[tei-council] NH

Sat Sep 29 09:17:26 EDT 2007

> This is not conformant because it breaks the abstract model. A
> <seg> is supposed to have some content.

Indeed, that is one perspective, with which I am pretty sympathetic.
But I then read the actual description of <seg>, which says it
"contains any arbitrary phrase-level unit of text"; seems to me
nothing (i.e., no content) fits into the category of an arbitrary
unit.

Which is why I say using an empty <seg> follows the letter, but
probably not the spirit, of the Guidelines. (Although we are free to
redefine that spirit here, I gather you, Lou, think it's a bad idea.
I have to confess, I agree -- my lazy side may have been hopeful, but
my analytic side objects.)

> If you rewrote it with milestones it would be OK though.

Well it might be valid, but it would still violate the TEI abstract
model. It would confound the difference between segment boundaries
and milestones, which (I believe) is an important, useful
distinction. Milestones are not arbitrary empty elements (like
<anchor>[1]), but "simply mark the points in a text at which some
category in a reference system changes". Milestone elements, like the
milestones along the road after which they are named, mark the
passage from one to another *of the same feature*, e.g. miles of the
road, pages of a book, or the reels of a movie. Thus in the general
case a milestone element marks both the beginning and the end of *the
same feature*, just with a different reference. That is, with respect
to the feature being encoded, the stuff before and the stuff after
the milestone are fundamentally the same. As section HD54M puts it, a
milestone indicates where a state 'variable' changes its value.

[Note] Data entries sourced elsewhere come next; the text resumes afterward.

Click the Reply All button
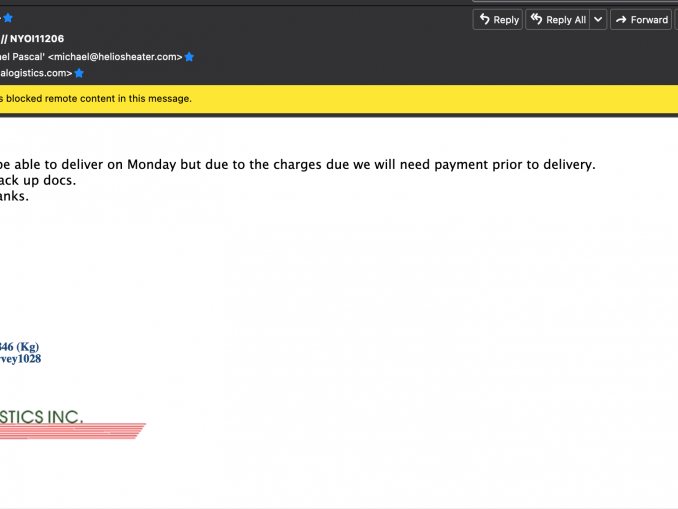 point(557,19)
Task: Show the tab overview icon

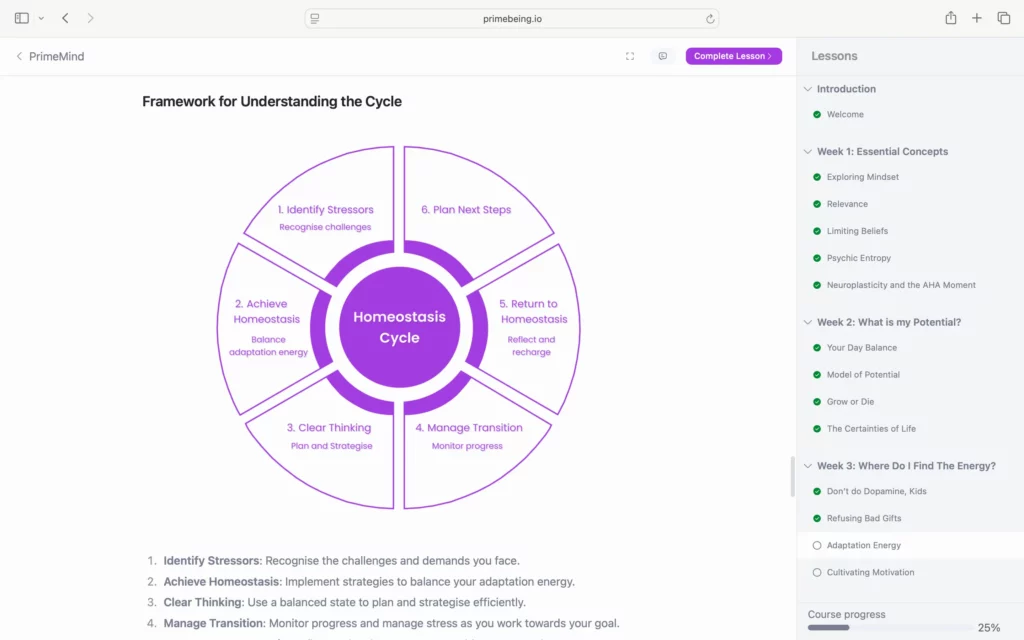Action: pyautogui.click(x=1003, y=18)
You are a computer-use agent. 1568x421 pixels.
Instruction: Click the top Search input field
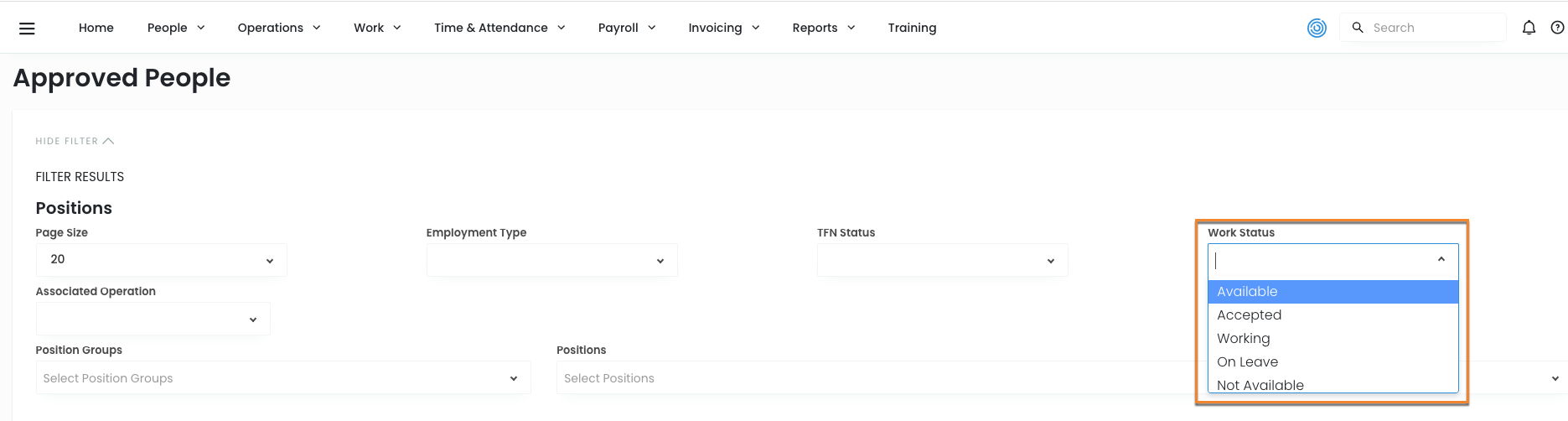(x=1433, y=28)
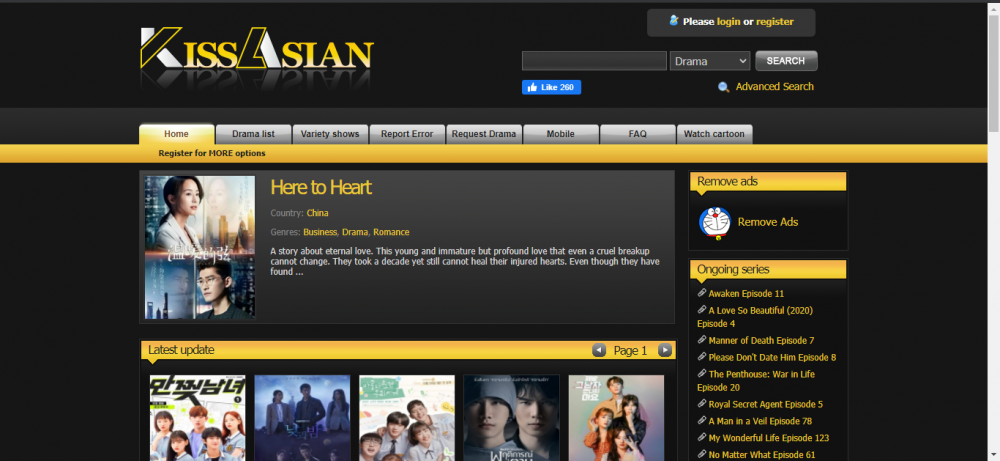
Task: Open the Variety shows tab
Action: click(330, 134)
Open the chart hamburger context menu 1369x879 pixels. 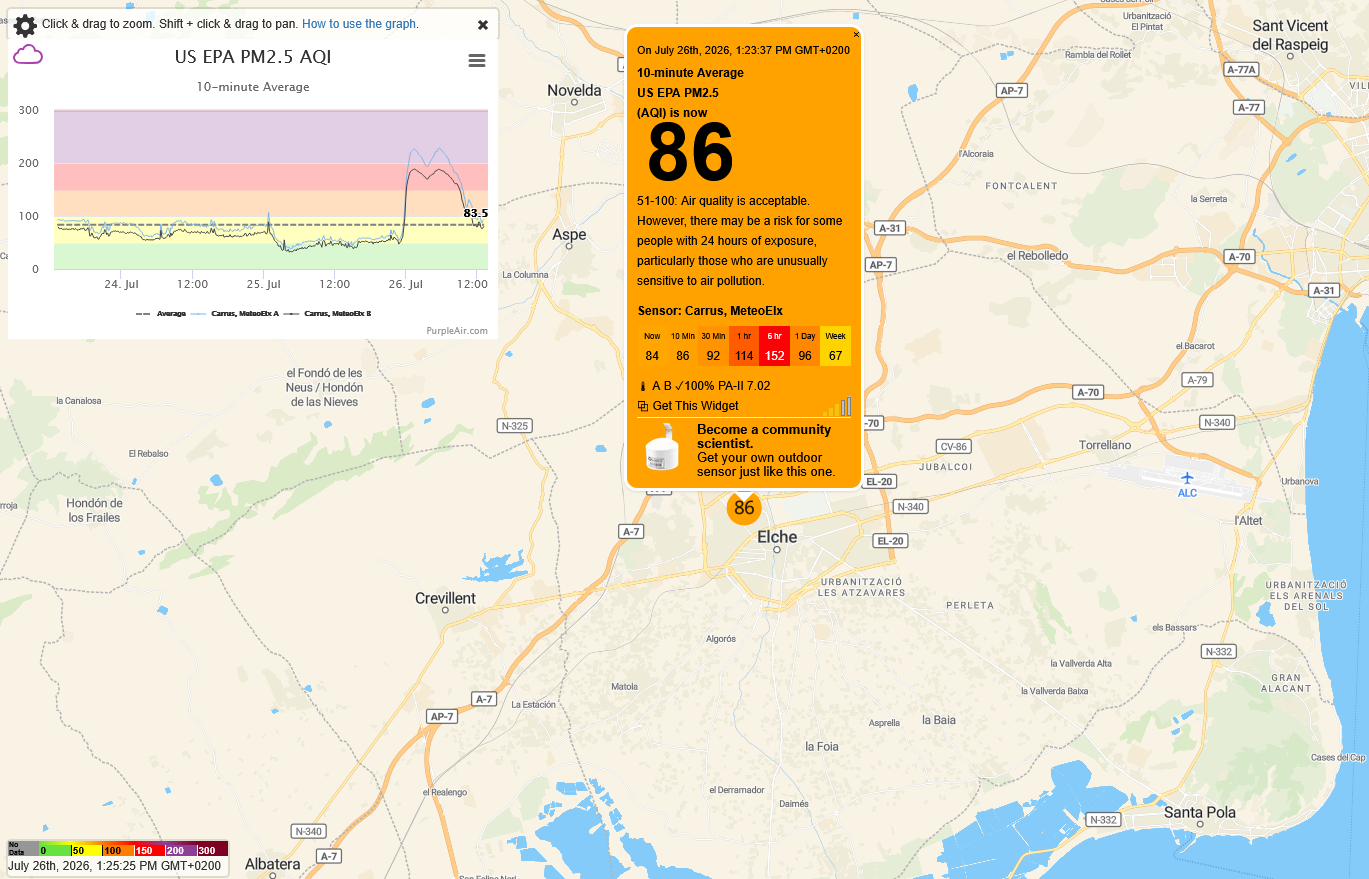click(477, 61)
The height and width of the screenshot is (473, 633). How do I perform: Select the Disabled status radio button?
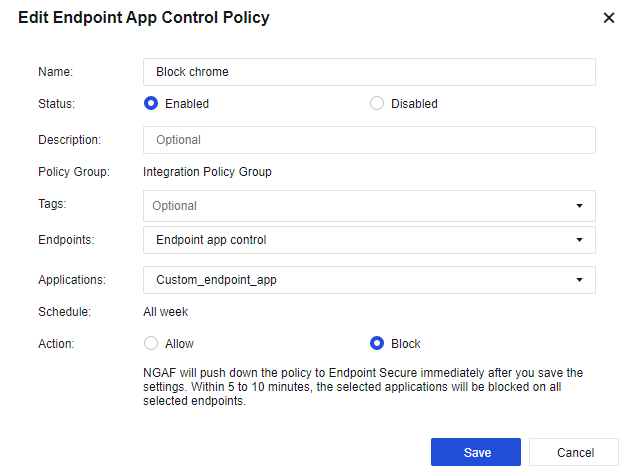pos(377,103)
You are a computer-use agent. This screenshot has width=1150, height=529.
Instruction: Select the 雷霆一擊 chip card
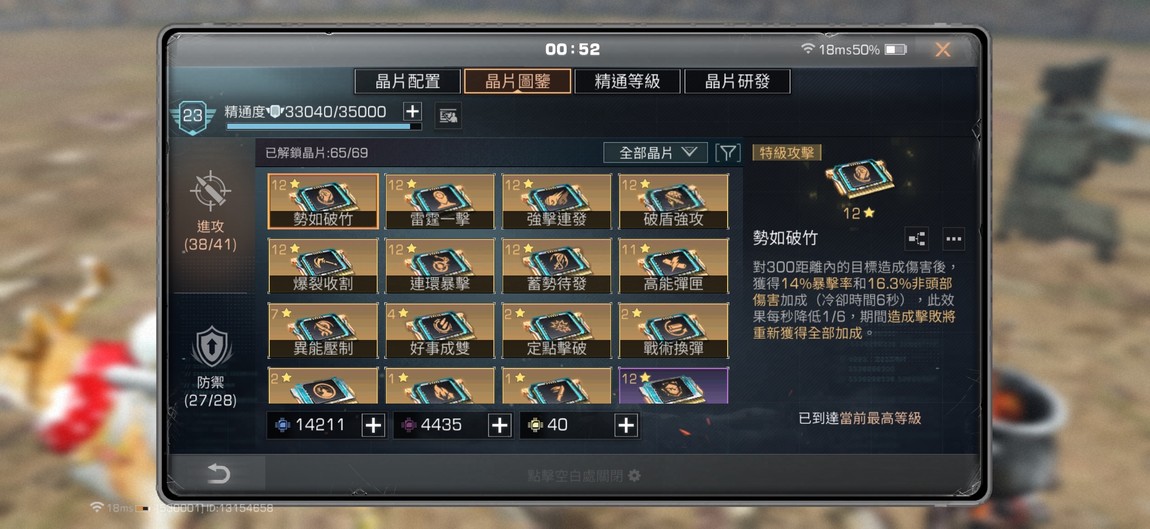pos(439,201)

One interesting feature of milestones is that the ranges into which
they divide their ancestor element of interest (typically <text>)
tessellate it. This permits software to find out something about the
current feature by looking at the preceding milestone (e.g., to find
current page number, looking for preceding::tei:pb[1]/@n) and to find
its edges by looking for the preceding and following milestones. 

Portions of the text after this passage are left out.